- **Source data**
##############################

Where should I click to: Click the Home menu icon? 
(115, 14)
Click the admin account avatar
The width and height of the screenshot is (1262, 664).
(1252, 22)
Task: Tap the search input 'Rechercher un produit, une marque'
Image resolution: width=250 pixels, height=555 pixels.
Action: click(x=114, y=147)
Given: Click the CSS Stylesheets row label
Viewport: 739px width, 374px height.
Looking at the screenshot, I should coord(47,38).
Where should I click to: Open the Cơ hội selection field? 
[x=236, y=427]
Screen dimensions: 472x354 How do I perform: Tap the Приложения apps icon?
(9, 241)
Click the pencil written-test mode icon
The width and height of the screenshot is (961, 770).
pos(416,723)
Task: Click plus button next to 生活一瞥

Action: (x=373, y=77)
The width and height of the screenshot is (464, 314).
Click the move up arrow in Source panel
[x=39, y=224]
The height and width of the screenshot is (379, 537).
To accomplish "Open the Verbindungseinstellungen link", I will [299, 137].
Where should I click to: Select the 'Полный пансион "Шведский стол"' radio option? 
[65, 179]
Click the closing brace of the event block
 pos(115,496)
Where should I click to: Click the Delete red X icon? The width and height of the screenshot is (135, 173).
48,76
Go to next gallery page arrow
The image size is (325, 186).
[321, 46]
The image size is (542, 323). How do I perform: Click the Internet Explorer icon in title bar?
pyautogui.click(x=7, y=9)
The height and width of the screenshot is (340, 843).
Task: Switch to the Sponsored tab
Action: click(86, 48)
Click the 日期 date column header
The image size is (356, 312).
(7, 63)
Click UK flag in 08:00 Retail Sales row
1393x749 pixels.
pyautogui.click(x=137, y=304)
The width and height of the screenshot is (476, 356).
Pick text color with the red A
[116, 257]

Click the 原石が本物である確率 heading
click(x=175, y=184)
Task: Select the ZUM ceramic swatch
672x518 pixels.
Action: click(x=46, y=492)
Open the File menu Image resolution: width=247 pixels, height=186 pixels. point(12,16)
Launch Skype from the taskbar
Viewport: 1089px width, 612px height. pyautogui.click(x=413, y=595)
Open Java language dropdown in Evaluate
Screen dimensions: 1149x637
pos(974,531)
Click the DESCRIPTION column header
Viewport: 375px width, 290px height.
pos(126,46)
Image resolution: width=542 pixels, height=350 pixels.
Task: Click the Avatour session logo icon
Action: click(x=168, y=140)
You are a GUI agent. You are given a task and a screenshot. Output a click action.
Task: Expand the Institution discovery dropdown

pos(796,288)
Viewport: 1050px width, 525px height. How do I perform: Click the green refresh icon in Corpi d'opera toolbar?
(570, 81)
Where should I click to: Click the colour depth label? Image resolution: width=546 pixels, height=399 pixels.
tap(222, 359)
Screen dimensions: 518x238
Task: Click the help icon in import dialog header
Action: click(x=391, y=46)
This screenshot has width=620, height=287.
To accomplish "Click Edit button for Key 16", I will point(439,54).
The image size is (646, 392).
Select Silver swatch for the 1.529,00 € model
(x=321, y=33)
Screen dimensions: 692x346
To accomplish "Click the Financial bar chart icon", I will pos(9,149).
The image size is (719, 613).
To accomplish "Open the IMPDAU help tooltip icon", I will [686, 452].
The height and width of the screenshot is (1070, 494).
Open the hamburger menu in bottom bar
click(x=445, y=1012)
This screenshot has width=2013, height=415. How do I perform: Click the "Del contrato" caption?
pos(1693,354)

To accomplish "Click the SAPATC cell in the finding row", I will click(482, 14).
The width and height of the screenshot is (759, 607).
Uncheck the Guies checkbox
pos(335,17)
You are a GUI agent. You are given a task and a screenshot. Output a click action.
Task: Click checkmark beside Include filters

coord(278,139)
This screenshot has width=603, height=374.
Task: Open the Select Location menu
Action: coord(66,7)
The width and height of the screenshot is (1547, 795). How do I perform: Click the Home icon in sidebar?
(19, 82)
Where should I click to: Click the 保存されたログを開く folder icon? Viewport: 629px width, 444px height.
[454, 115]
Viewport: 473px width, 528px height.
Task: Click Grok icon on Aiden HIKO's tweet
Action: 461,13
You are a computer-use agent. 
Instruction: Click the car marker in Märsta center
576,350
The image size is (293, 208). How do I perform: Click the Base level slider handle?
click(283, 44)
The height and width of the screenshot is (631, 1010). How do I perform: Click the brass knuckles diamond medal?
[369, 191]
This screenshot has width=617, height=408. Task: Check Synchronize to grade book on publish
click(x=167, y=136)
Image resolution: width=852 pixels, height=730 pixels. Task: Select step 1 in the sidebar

##############################

Copy each line holding "accomplish" from the material above.

To accomplish "Open the Verbindungseinstellungen link", I will [299, 137].
To accomplish "Click Edit button for Key 16", I will point(439,54).
To accomplish "Click the Financial bar chart icon", I will pos(9,149).
To accomplish "Open the IMPDAU help tooltip icon", I will [686, 452].
To accomplish "Click the SAPATC cell in the finding row", I will click(482, 14).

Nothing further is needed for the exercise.